Mexico will invest more than $30 billion (23.57 billion pounds) in its poor southern states over the next five years to boost the region economically, the country’s Foreign Minister Marcelo Ebrard has said.
Under pressure from the United States, Mexico is grappling to halt the northward flow of migrants fleeing violence and poverty in Central America, reports Reuters.
Mr Ebrard told a United Nations-backed conference on migration in Marrakech on Monday that the investment would accompany a broad policy shift he expected would stem migration better than “containment measures.”
The minister did not detail what policies Mexico may change, or exactly how the $30 billion investment will be funded and deployed.
“What happens to a migrant today in our nation is a disgrace,” he said, seated beside counterparts from El Salvador, Guatemala and Honduras who have pledged to work together on regional development.

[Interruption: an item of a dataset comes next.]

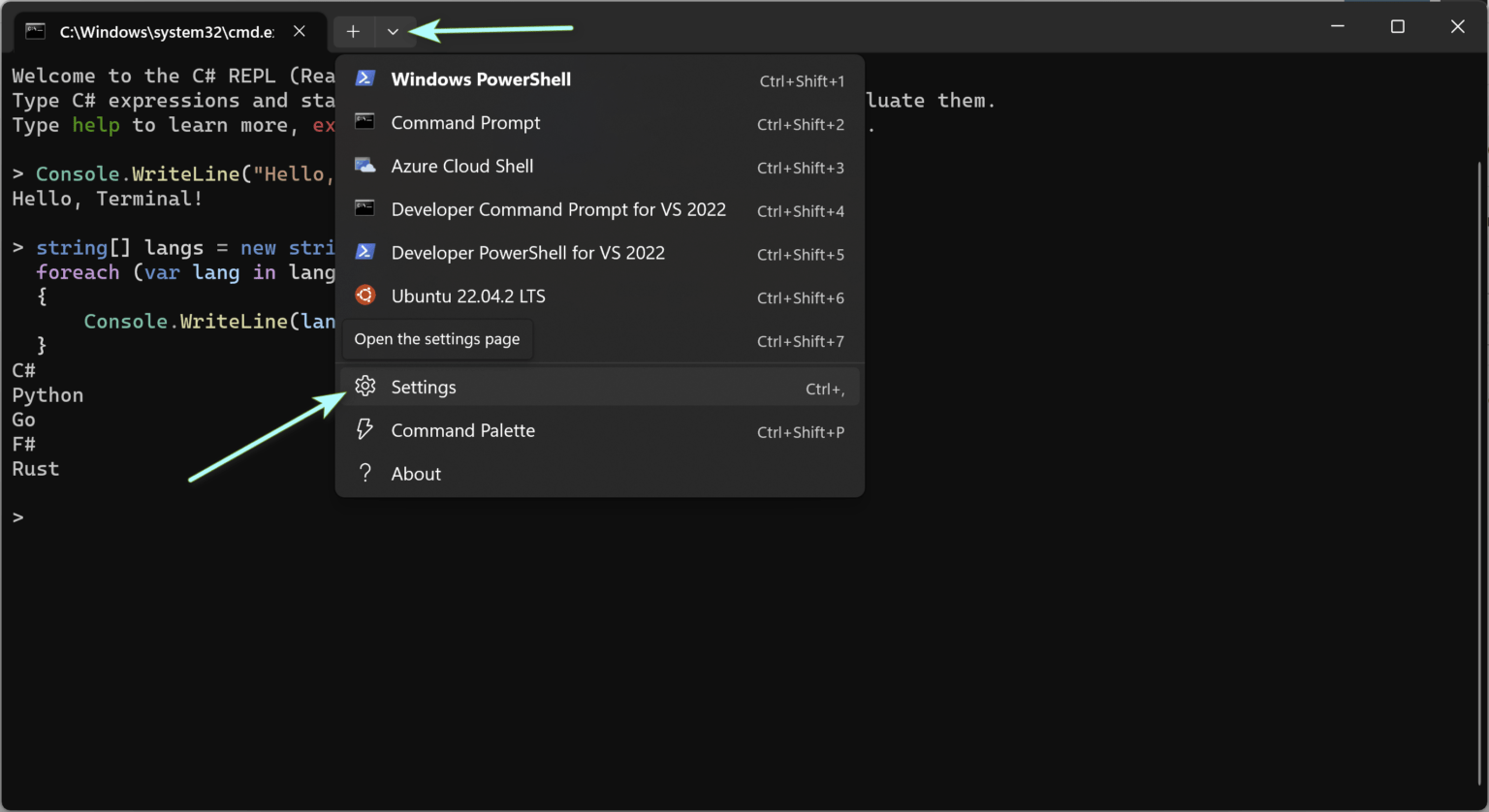Click the Ubuntu 22.04.2 LTS icon
The height and width of the screenshot is (812, 1489).
(x=364, y=296)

“Mexico can’t let this happen anymore.”
Several thousand people set off on foot in a caravan from Honduras in October, enduring hot sun and rain on the long route in hopes of reaching the United States.
Roughly 6,000 made it to Mexico’s northern border city of Tijuana, many encountering hostility from locals and dirty conditions at crowded shelters.
Mexican President Andres Manuel Lopez Obrador, who took office on Dec. 1, is pushing for US support to fight poverty and crime in Central America that prompt thousands of people to abandon their homes every year and risk the journey north.
He says his plans for major infrastructure projects, including a refinery and two railways, will provide jobs to both Mexicans and Central Americans.
Ebrard previously said Mexico was likely to invest more than $20 billion in southern Mexico, and that El Salvador, Guatemala and Honduras should each match that sum.
On Monday, he added that the three countries just south of Mexico had finished an initial “diagnostic” and were expected to present their priority projects at the beginning of 2019.